What about outside Jewish literature? Seneca understand the holy spirit as something that “dwells within us, one who marks our good and bad deeds, and is our guardian. As we treat this spirit, so are we treated.” (Moral Epistles, 41.2) (p. 141) This sounds similar to what we today may say of the conscience. The Stoic idea is that the human spirit is part of a greater divine spirit and this maintains life (pp. 141-142).
Once one has read this chapter it seems evident that this literature, including Wisdom of Solomon, some other writings by Philo, and so forth, depict the spirit, and even the holy spirit, as something intrinsic to human existence (often citing Gen. 2.7).
What does this mean for the common understanding of the “holy spirit”? Does this impact Christianity in any way? We will investigate Levison’s views more when we read those chapters covering early Christian literature. In our next entry we will look at part two, chapter two, “Spirit and the Allure of Ecstasy”.
(Pseudo) Book Review: Filled with the Spirit by John R. Levison
John R. Levison, Filled with the Spirit, (2009) William B. Eerdmans Publishing Company, Grand Rapids, MI.
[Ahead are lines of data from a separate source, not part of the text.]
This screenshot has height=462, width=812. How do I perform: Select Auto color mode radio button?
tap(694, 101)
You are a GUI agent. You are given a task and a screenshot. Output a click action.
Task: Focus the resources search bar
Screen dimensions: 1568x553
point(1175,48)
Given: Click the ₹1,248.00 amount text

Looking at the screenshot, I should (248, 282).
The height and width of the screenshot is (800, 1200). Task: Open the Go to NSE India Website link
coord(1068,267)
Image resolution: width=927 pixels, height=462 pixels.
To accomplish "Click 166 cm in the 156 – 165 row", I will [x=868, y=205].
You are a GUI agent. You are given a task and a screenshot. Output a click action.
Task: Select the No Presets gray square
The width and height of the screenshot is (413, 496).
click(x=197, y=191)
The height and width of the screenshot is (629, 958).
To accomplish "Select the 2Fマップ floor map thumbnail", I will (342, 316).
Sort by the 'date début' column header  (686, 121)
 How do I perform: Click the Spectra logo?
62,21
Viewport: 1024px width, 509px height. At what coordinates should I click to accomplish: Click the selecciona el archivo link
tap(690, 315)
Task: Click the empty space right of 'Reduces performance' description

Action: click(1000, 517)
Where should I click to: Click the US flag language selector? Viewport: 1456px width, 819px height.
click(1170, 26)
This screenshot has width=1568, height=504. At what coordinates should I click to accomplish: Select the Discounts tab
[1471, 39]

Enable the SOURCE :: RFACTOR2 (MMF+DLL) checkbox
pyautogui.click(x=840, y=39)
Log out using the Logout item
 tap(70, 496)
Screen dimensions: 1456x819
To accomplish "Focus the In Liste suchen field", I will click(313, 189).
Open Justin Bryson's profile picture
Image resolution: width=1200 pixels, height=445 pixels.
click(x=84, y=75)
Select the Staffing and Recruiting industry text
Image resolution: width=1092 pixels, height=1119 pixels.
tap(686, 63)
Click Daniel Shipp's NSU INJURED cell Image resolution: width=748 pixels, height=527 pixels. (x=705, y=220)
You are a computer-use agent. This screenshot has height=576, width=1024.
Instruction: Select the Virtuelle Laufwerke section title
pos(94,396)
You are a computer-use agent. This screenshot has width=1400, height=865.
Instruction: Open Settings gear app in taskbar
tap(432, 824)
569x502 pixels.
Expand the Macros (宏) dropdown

This review is totally inadequate for a book of this stature, but I am writing it now because a year ago when I decided to continue blogging one thing I said I would not do any longer is blog through a book. For one reason or another I tried to go against my own policy with John R. Levison’s Filled with the Spirit. This was a mistake on my part because this book is too dense for such an endeavor.
Others with more time may be able to do such a thing. Sadly, I find that the reading I do for each class has caused me to crawl through Levison’s book to the point that I almost forget what the last chapter covered. So rather than “review” this book (because honestly, I have not finished it and I do not know when I will) I want to say a few things about why I think this book is valuable and why I want to give more attention to it at a time when I can do so.
First, it is one of the best books on Pneumatology that I have read and I didn’t even make it very far. There are many books on the Holy Spirit but this one takes on the task of following the development of Pneumatology from early Israelite literature all the way through the early Christian period.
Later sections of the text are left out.